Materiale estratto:
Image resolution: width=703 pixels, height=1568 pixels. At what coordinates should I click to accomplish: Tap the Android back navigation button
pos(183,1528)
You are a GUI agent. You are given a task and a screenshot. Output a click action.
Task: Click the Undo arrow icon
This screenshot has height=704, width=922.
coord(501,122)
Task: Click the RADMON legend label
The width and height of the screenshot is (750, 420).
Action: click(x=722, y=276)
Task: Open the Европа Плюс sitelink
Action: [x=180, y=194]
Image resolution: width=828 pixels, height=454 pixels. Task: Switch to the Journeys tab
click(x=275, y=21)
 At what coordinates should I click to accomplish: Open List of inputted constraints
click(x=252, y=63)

=== Consegna ===
Riscrivi tutto il materiale riportato sopra, riga per riga e senza cambiare nulla.

=== Risposta ===
Image resolution: width=703 pixels, height=1568 pixels. At what coordinates should I click to accomplish: Tap the Android back navigation button
pos(183,1528)
You are a GUI agent. You are given a task and a screenshot. Output a click action.
Task: Click the Undo arrow icon
This screenshot has height=704, width=922.
coord(501,122)
Task: Click the RADMON legend label
The width and height of the screenshot is (750, 420).
Action: click(x=722, y=276)
Task: Open the Европа Плюс sitelink
Action: [x=180, y=194]
Image resolution: width=828 pixels, height=454 pixels. Task: Switch to the Journeys tab
click(x=275, y=21)
 At what coordinates should I click to accomplish: Open List of inputted constraints
click(x=252, y=63)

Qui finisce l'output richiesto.